Metropolitan Opera
There was something I should have mentioned about last Saturday's performance of Simon Boccanegra that I omitted. Most importantly, the role of Gabriele Adorno was sung by tenor Marcello Giordani, a singer who is having a tremendous career, not just at the Met but worldwide, and seems to be getting better and better. Why does that have anything to do with us? Because, gentle readers, Giordani made his US debut with our very own Portland Opera in 1988, playing the role of Nadir in Bizet's Pêcheurs de Perles. Didn't he do well? He obviously just needed something only Portland could give him.

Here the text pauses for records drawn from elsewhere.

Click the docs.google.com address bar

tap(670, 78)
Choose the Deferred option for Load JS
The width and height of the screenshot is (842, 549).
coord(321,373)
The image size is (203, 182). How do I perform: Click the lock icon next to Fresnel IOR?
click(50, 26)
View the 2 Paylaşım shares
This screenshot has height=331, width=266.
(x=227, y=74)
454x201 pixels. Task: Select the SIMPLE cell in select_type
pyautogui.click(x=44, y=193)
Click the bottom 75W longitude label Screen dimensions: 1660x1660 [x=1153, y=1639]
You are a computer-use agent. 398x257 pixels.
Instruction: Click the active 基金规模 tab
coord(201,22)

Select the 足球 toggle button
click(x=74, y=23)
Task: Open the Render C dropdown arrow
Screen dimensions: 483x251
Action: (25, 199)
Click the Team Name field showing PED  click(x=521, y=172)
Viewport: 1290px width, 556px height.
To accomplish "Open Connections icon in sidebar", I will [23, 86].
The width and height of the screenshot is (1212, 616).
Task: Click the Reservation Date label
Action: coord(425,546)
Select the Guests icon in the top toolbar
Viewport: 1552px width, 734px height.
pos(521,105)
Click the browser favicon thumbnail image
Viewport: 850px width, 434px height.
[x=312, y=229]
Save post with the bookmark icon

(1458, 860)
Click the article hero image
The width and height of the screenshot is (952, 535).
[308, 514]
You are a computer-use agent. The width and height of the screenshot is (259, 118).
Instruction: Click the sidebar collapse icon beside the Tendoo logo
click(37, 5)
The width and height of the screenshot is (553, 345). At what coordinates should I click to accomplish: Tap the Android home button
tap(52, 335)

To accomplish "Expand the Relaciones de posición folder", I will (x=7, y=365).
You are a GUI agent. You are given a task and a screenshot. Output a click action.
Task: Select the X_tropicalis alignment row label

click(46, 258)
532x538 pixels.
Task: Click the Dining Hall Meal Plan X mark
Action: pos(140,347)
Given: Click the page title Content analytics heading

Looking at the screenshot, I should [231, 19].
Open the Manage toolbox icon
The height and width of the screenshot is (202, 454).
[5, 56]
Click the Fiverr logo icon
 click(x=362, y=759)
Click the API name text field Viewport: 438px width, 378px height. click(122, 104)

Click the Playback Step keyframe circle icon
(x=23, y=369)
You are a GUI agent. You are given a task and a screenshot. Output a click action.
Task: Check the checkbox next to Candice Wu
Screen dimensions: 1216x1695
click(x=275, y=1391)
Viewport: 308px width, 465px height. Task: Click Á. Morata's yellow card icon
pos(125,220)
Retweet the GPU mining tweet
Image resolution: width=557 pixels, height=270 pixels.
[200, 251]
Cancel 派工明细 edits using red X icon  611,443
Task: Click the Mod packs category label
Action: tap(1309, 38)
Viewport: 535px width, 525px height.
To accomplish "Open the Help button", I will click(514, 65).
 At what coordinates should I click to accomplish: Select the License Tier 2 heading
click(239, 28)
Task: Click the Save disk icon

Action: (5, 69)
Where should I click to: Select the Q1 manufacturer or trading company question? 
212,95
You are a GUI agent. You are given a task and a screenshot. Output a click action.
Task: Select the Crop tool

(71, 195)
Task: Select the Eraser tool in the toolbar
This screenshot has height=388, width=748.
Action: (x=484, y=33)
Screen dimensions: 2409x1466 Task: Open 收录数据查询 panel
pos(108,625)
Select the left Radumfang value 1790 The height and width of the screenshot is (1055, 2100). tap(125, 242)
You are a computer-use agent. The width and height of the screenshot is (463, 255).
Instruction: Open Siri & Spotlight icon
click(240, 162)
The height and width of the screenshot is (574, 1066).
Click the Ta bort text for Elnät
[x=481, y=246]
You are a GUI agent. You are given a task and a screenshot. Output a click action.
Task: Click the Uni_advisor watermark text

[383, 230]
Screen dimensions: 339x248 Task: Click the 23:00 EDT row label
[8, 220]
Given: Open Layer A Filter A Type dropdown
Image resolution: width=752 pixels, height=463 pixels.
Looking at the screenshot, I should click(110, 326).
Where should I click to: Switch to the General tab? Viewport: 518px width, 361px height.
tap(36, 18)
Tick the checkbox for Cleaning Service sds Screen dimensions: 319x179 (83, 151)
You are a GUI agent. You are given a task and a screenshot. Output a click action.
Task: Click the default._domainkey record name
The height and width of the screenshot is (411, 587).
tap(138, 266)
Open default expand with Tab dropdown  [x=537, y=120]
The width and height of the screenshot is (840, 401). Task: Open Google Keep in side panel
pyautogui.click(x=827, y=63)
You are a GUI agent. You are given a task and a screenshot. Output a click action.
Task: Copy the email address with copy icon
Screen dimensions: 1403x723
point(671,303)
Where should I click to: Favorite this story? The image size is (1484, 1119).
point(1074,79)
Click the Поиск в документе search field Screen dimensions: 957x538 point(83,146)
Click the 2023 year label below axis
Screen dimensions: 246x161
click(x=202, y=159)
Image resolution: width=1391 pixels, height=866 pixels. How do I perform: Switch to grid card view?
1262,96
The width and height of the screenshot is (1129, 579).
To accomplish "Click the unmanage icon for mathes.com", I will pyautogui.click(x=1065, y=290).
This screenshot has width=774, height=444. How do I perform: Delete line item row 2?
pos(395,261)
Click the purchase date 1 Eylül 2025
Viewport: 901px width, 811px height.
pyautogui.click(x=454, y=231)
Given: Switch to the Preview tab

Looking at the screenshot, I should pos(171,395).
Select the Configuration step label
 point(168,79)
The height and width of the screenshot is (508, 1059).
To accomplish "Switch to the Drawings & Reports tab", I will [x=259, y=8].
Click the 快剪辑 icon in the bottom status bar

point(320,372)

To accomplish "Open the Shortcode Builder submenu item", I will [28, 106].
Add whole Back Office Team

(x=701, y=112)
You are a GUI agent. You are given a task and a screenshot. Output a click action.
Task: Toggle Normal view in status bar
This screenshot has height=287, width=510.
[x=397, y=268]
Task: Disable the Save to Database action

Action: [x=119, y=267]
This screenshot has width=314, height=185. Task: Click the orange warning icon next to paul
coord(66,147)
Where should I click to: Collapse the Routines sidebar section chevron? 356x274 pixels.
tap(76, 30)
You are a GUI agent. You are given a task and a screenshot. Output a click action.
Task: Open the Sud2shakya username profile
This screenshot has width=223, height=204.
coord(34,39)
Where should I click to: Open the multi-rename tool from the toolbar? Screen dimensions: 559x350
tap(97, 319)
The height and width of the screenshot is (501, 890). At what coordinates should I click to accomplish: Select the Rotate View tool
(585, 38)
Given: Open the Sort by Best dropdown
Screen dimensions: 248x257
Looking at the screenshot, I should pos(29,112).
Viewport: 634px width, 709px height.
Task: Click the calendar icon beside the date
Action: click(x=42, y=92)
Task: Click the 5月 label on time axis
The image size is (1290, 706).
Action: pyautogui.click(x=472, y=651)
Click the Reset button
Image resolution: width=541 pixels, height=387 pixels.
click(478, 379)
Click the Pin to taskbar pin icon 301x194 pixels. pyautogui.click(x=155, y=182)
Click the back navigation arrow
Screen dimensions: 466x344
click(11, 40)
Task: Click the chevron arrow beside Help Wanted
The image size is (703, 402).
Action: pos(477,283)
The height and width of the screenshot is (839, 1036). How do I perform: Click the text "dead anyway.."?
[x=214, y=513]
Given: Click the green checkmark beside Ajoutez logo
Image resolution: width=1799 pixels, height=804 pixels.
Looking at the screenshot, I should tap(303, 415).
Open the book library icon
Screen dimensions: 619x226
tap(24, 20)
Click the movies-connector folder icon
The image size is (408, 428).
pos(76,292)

News has issued from the Met that Peter Gelb has hired his predecesor, Joseph Volpe, (seen above with Beverley 'Bubbles' Sills), to undertake, on behalf of the Met Opera management, the negotiations with unions and other employees over fresh contracts. For a number of reasons this was not a ho-hum announcement. I could explain to you why that is the case, but Zach Woolfe has written a splendid article about it in The New York Observer, and I encourage you to read it. This is important stuff and Woolfe gives us some tremendous insights into the machinations at our premier opera house. I suspect Volpe is the perfect man for this job. He began life at the Met as a carpenter and worked his way up to being the boss of the whole shebang. Now, there's a guy who knows how to get along with people.